Re: [Xen-devel] [PATCH 5/5] AMD IOMMU: widen NUMA nodes to be allocated from

2015-03-05 Thread Andrew Cooper
On 26/02/15 13:56, Jan Beulich wrote:
> --- a/xen/include/asm-x86/hvm/svm/amd-iommu-proto.h
> +++ b/xen/include/asm-x86/hvm/svm/amd-iommu-proto.h
> @@ -158,12 +158,12 @@ static inline unsigned long region_to_pa
>  return (PAGE_ALIGN(addr + size) - (addr & PAGE_MASK)) >> PAGE_SHIFT;
>  }
>  
> -static inline struct page_info* alloc_amd_iommu_pgtable(void)
> +static inline struct page_info *alloc_amd_iommu_pgtable(struct domain *d)
>  {
>  struct page_info *pg;
>  void *vaddr;
>  
> -pg = alloc_domheap_page(NULL, 0);
> +pg = alloc_domheap_page(d, MEMF_no_owner);

Same comment as with the VT-d side of things.  This should be based on
the proximity information of the IOMMU, not of the owning domain.

~Andrew

>  if ( pg == NULL )
>  return 0;
>  vaddr = __map_domain_page(pg);
>
>
>
>
>
> ___
> Xen-devel mailing list
> Xen-devel@lists.xen.org
> http://lists.xen.org/xen-devel

___
Xen-devel mailing list
Xen-devel@lists.xen.org
http://lists.xen.org/xen-devel


Re: [Xen-devel] [PATCH 5/5] AMD IOMMU: widen NUMA nodes to be allocated from

2015-03-05 Thread Jan Beulich
>>> On 05.03.15 at 18:30,  wrote:
> On 26/02/15 13:56, Jan Beulich wrote:
>> --- a/xen/include/asm-x86/hvm/svm/amd-iommu-proto.h
>> +++ b/xen/include/asm-x86/hvm/svm/amd-iommu-proto.h
>> @@ -158,12 +158,12 @@ static inline unsigned long region_to_pa
>>  return (PAGE_ALIGN(addr + size) - (addr & PAGE_MASK)) >> PAGE_SHIFT;
>>  }
>>  
>> -static inline struct page_info* alloc_amd_iommu_pgtable(void)
>> +static inline struct page_info *alloc_amd_iommu_pgtable(struct domain *d)
>>  {
>>  struct page_info *pg;
>>  void *vaddr;
>>  
>> -pg = alloc_domheap_page(NULL, 0);
>> +pg = alloc_domheap_page(d, MEMF_no_owner);
> 
> Same comment as with the VT-d side of things.  This should be based on
> the proximity information of the IOMMU, not of the owning domain.

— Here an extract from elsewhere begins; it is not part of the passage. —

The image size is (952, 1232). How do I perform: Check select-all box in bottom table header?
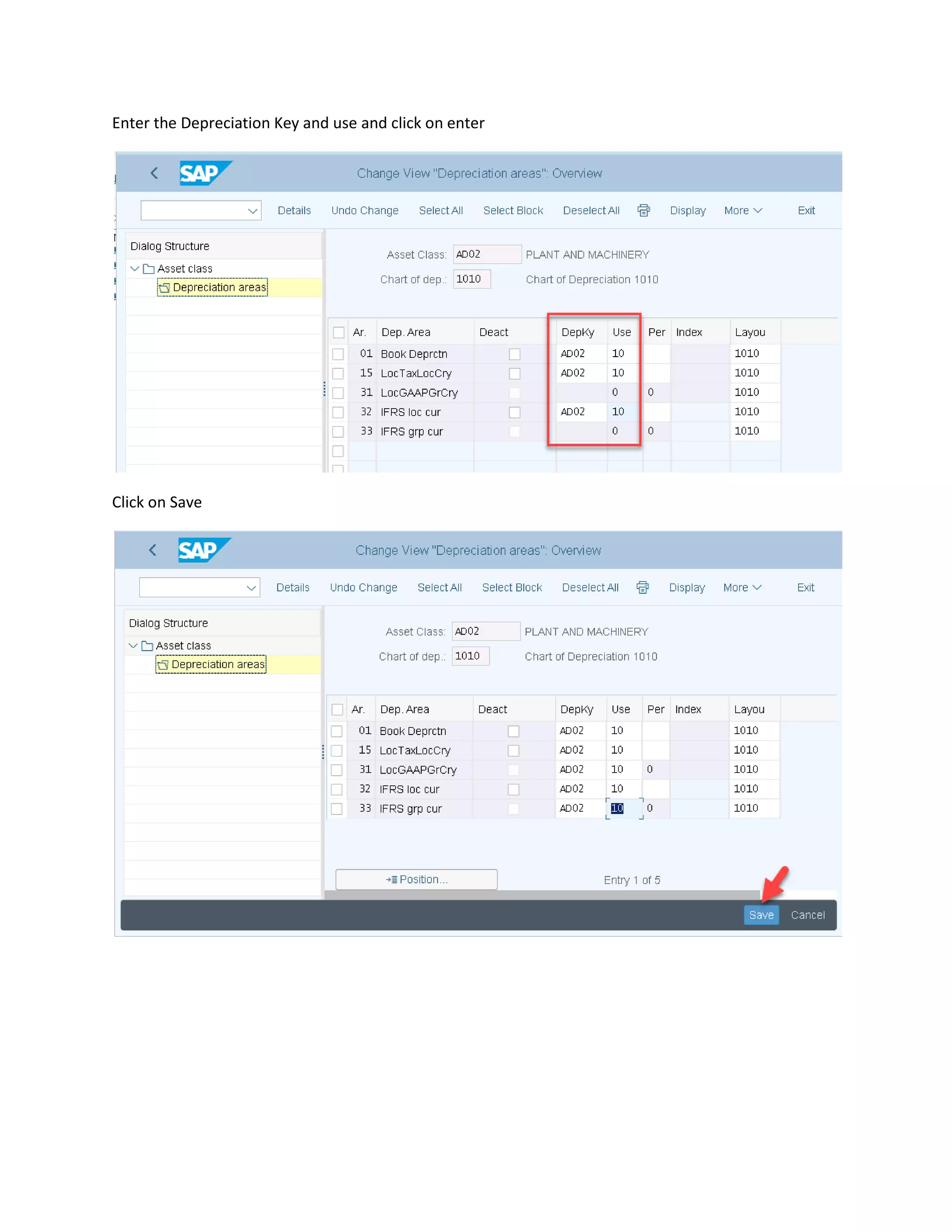[337, 709]
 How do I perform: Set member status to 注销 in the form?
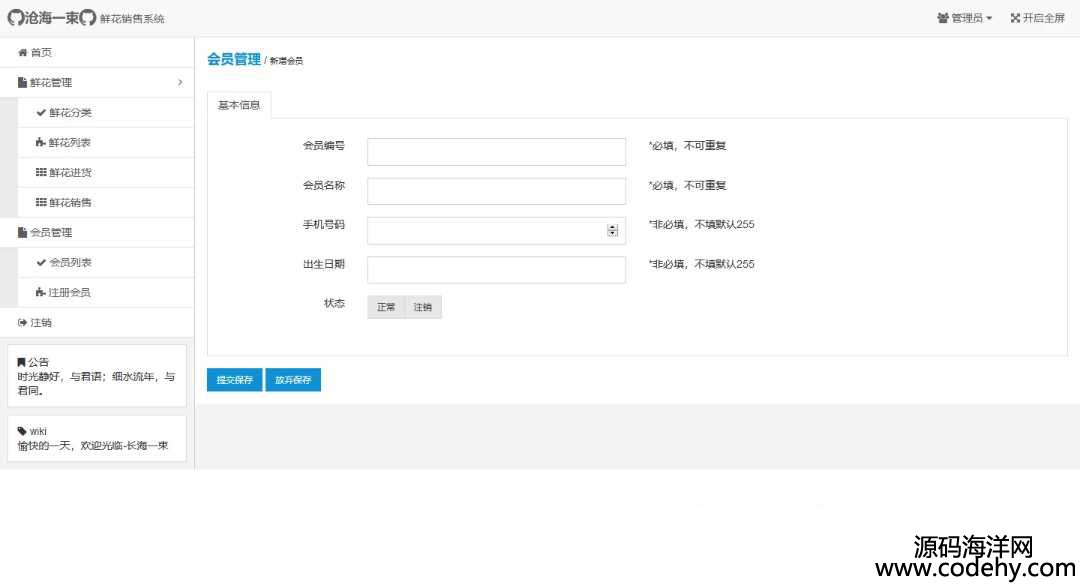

I think I buy this argument on the VT-d side (under the assumption
that there's going to be at least one IOMMU per node), but I'm not
sure here: The most modern AMD box I have has just a single
IOMMU for 4 nodes it reports.

Jan


___
Xen-devel mailing list
Xen-devel@lists.xen.org
http://lists.xen.org/xen-devel


Re: [Xen-devel] [PATCH 5/5] AMD IOMMU: widen NUMA nodes to be allocated from

2015-03-06 Thread Andrew Cooper
On 06/03/2015 07:50, Jan Beulich wrote:
 On 05.03.15 at 18:30,  wrote:
>> On 26/02/15 13:56, Jan Beulich wrote:
>>> --- a/xen/include/asm-x86/hvm/svm/amd-iommu-proto.h
>>> +++ b/xen/include/asm-x86/hvm/svm/amd-iommu-proto.h
>>> @@ -158,12 +158,12 @@ static inline unsigned long region_to_pa
>>>  return (PAGE_ALIGN(addr + size) - (addr & PAGE_MASK)) >> PAGE_SHIFT;
>>>  }
>>>  
>>> -static inline struct page_info* alloc_amd_iommu_pgtable(void)
>>> +static inline struct page_info *alloc_amd_iommu_pgtable(struct domain *d)
>>>  {
>>>  struct page_info *pg;
>>>  void *vaddr;
>>>  
>>> -pg = alloc_domheap_page(NULL, 0);
>>> +pg = alloc_domheap_page(d, MEMF_no_owner);
>> Same comment as with the VT-d side of things.  This should be based on
>> the proximity information of the IOMMU, not of the owning domain.
> I think I buy this argument on the VT-d side (under the assumption
> that there's going to be at least one IOMMU per node), but I'm not
> sure here: The most modern AMD box I have has just a single
> IOMMU for 4 nodes it reports.

It is not possible for an IOMMU to cover multiple NUMA nodes worth of
IO, because of the position it has to sit relative to the IO root ports
and QPI/HT links.

In AMD systems, the IOMMUs lives in the northbridges, meaning one per
numa node (as it is the northbridges which contain the hypertransport links)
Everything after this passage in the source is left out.